What is a culture of peace? Is it simply the absence of conflict between people? Or is conflict merely the final violence – the symptom that there was never really peace to start with?
Peace and fear cannot live together, for where there is peace fear is unnecessary, and where there is fear there cannot be peace. So, is peace then also the absence of fear?
‘There is no fear in love,’ says 1 John 4 in verse 18. ‘Dear friends, let us love one another,’ says verse 7, ‘for love comes from God.’
And yet, as studies (and undoubtedly our own experience of the world) will tell us, our first response is often fear of one another, rather than love. Fear of those we don’t perceive to belong to the same ‘group’ as us. Fear of those who don’t seem to be quite the same as us.
Why do we respond to others in fear?
Some researchers have suggested this way of being might have developed as a protective strategy that helped keep our ancestors safe from danger and free from disease. However, as a result, the human brain seems to have become very efficient in making distinctions.
And, as we make these unconscious distinctions, we respond in fear and create or entrench division.
Added to this, research also suggests that because we tend to derive a sense of self from the groups we feel we belong to, it makes us feel better to view our own group (in whatever sense that may be – ethnicity, gender, school, profession, etc) as good and those outside of our ‘group’ as less good.

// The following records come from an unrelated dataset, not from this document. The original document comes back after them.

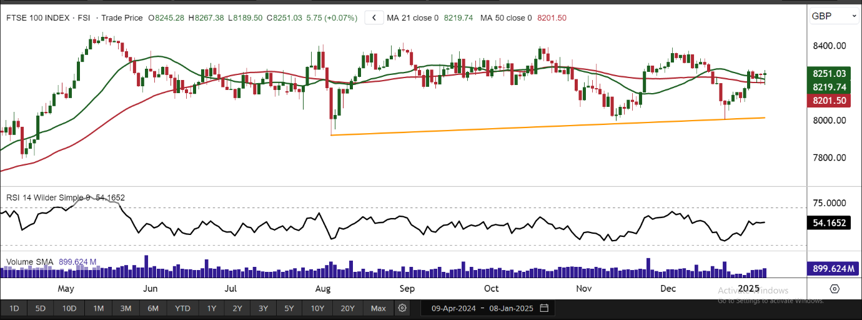Select the 6M time range
The image size is (862, 320).
tap(152, 308)
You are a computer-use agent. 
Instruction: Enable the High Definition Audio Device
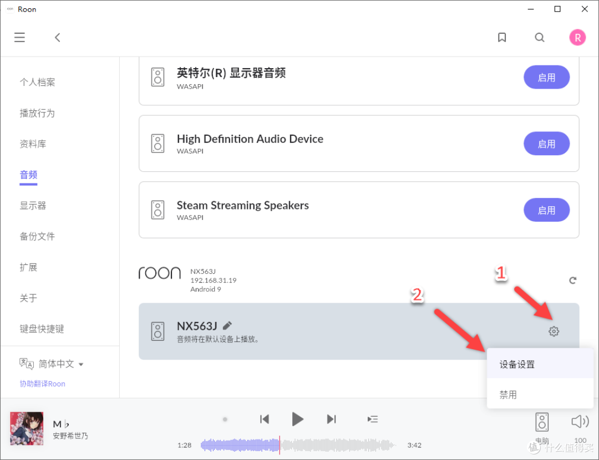coord(546,144)
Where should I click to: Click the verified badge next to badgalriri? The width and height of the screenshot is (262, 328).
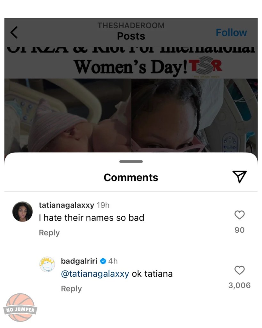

As flawed as this way of being is, and as contrary to our Christian faith, this seems to be how humans have learned to respond as a default setting.
Peace as the absence of fear of others
On the contrary, loving one another without fear is a radical choice.
In fact, 1 John 4 points out to us that the only reason we can be expected to manage it is through understanding that God, who is love, has loved us first. In doing so, he has equipped us to do this vital thing that sounds so wonderful (love the people around us) but often goes against every human instinct.
This is at the heart of peacebuilding. Loving one another rather than fearing each other.
Our fear tells us that perhaps there will not be enough for us, for our children, for our legacy, for our comfort. Our fear tells us that people who are not like us might not look after us, might not share resources with us, might not respect us, might even go out of their way to harm us. Our fear tells us that ‘other’ is dangerous.